- Born: 2 February 1951 Lviv, Ukrainian SSR, Soviet Union
- Died: 10 December 2023 (aged 72)
- Education: University of Lviv; Kyiv National I. K. Karpenko-Kary Theatre, Cinema and Television University;
- Occupation: Film director
- Years active: 1995–2023
- Organization: Director of Telecon studio
- Awards: see here

= Ihor Kobryn =

Ukrainian film director (born 1951–2023)

Ihor Dmytrovych Kobryn (Ігор Дмитрович Кобрин; 2 February 1951 – 10 December 2023) was a Ukrainian film director and animator. Recipient of both the Merited Art Worker of Ukraine in 2008, and the Taras Shevchenko National Prize in 1989.

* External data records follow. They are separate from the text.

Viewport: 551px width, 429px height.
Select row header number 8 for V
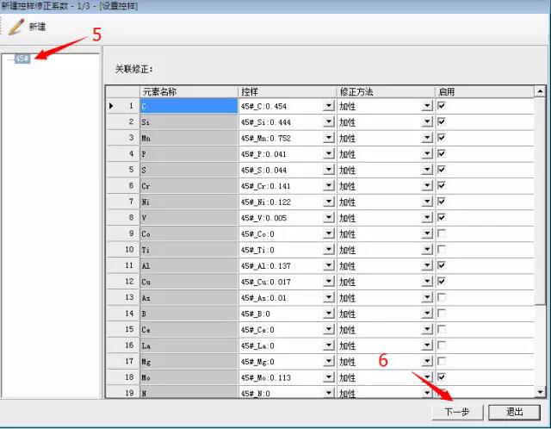click(128, 218)
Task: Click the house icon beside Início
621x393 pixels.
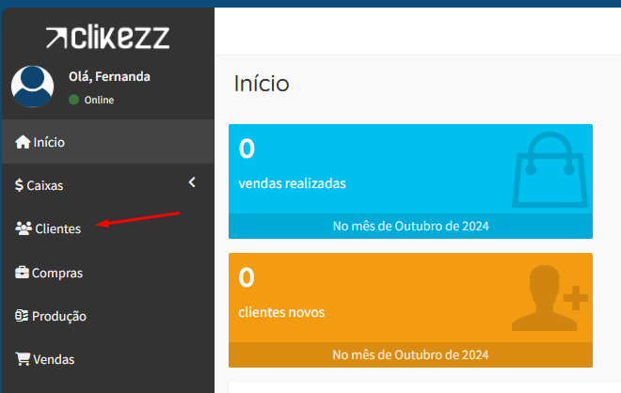Action: point(23,143)
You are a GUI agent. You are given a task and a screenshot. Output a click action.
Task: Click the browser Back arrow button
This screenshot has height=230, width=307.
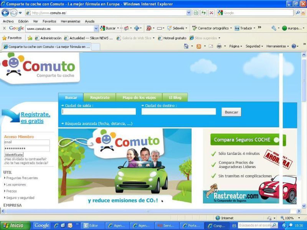5,13
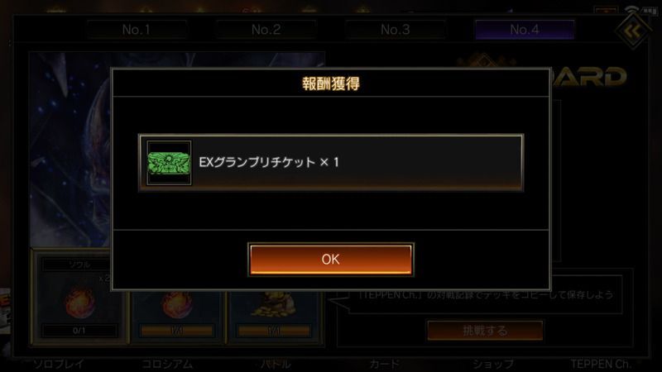Open the No.3 tab
The height and width of the screenshot is (372, 662).
(x=396, y=30)
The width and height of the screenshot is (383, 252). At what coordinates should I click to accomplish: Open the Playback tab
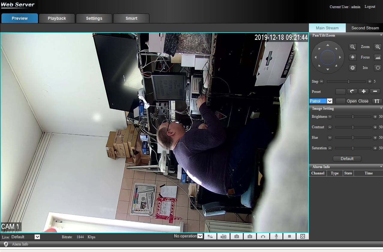pyautogui.click(x=57, y=18)
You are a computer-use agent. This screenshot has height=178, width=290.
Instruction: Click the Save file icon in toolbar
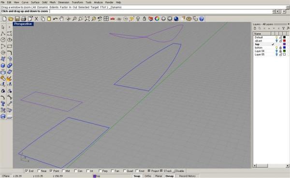click(17, 19)
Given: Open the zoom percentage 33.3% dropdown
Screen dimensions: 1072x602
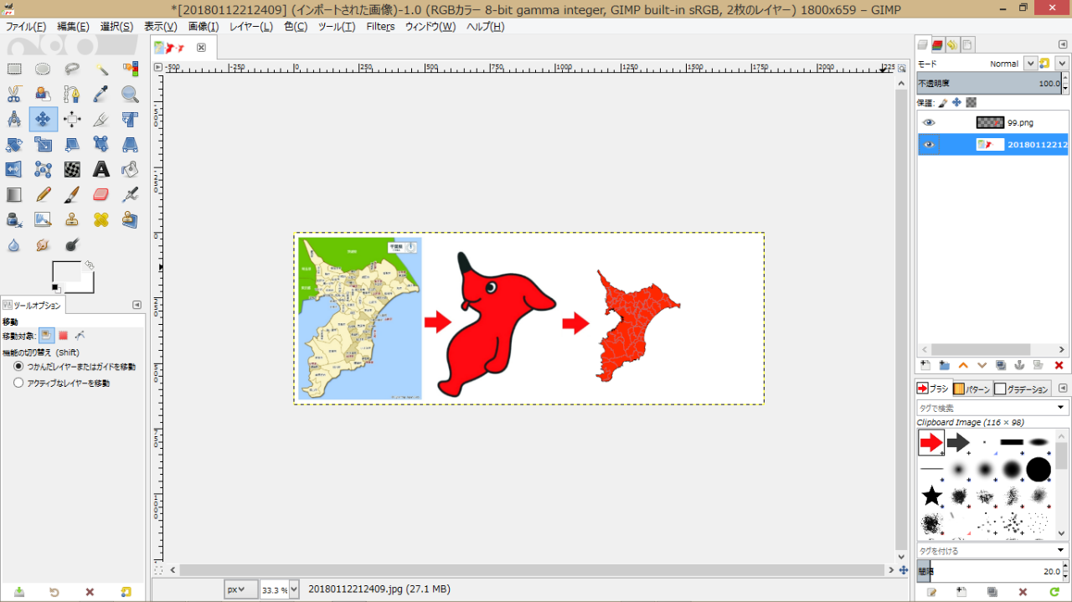Looking at the screenshot, I should click(293, 589).
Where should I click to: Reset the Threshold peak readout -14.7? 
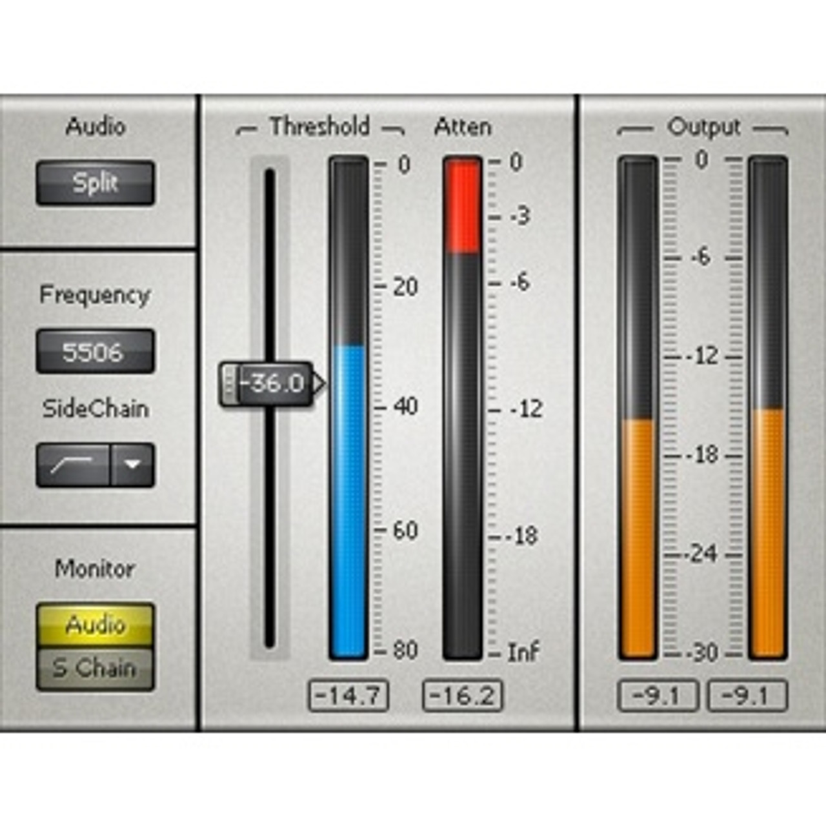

==Early life and education ==
Born on 2 February 1951, in the Ukrainian city of Lviv. He received his degree from Lviv University in 1973. He received his degree as a film and television director in 1981 from the Kyiv National I. K. Karpenko-Kary Theatre, Cinema and Television University. He has been employed at the Ukrtelefilm studio since 1982. The Telecon studio's creator and director since 1992.

== Career ==
Filming for the documentary series Chernobyl: Two Colors of Time started as Kobrin started to deal with the fallout from the Chernobyl nuclear power plant disaster. Notably, Kobrin directed the children's film Чудеса в Гарбузянах in 1985. Two of them are Марія (1988) and Про щастя співа Україна (1987).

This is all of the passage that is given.